What you need to do>
Quote the lines from the one containing "You are a computer-use" up to and including the one containing "click(x=117, y=405)", with nothing changed.

--*--

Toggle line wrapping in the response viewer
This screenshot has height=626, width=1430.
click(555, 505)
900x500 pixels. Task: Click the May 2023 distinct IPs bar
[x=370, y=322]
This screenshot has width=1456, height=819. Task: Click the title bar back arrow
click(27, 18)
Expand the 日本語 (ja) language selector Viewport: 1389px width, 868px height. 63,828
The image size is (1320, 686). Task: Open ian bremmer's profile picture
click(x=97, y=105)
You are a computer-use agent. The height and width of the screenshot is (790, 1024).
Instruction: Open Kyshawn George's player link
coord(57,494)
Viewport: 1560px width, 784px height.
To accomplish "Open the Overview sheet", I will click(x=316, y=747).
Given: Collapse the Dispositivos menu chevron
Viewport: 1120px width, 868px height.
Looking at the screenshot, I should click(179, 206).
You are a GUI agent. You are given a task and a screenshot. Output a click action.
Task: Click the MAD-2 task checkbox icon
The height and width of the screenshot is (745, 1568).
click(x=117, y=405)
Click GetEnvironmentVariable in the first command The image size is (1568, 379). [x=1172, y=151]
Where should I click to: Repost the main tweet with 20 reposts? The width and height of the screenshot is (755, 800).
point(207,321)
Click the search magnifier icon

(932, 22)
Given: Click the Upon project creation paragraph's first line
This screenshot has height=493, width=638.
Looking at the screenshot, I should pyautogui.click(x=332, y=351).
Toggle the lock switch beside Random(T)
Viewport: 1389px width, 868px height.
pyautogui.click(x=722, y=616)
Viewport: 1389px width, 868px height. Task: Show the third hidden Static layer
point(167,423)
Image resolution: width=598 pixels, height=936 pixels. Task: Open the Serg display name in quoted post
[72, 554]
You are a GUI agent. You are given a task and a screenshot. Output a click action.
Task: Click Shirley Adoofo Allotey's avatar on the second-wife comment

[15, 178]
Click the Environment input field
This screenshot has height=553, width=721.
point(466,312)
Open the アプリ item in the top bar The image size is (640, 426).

--*--

Answer to the exercise>
You are a computer-use agent. The height and width of the screenshot is (790, 1024).
Instruction: Open Kyshawn George's player link
coord(57,494)
Viewport: 1560px width, 784px height.
To accomplish "Open the Overview sheet", I will click(x=316, y=747).
Given: Collapse the Dispositivos menu chevron
Viewport: 1120px width, 868px height.
Looking at the screenshot, I should click(179, 206).
You are a GUI agent. You are given a task and a screenshot. Output a click action.
Task: Click the MAD-2 task checkbox icon
The height and width of the screenshot is (745, 1568).
click(x=117, y=405)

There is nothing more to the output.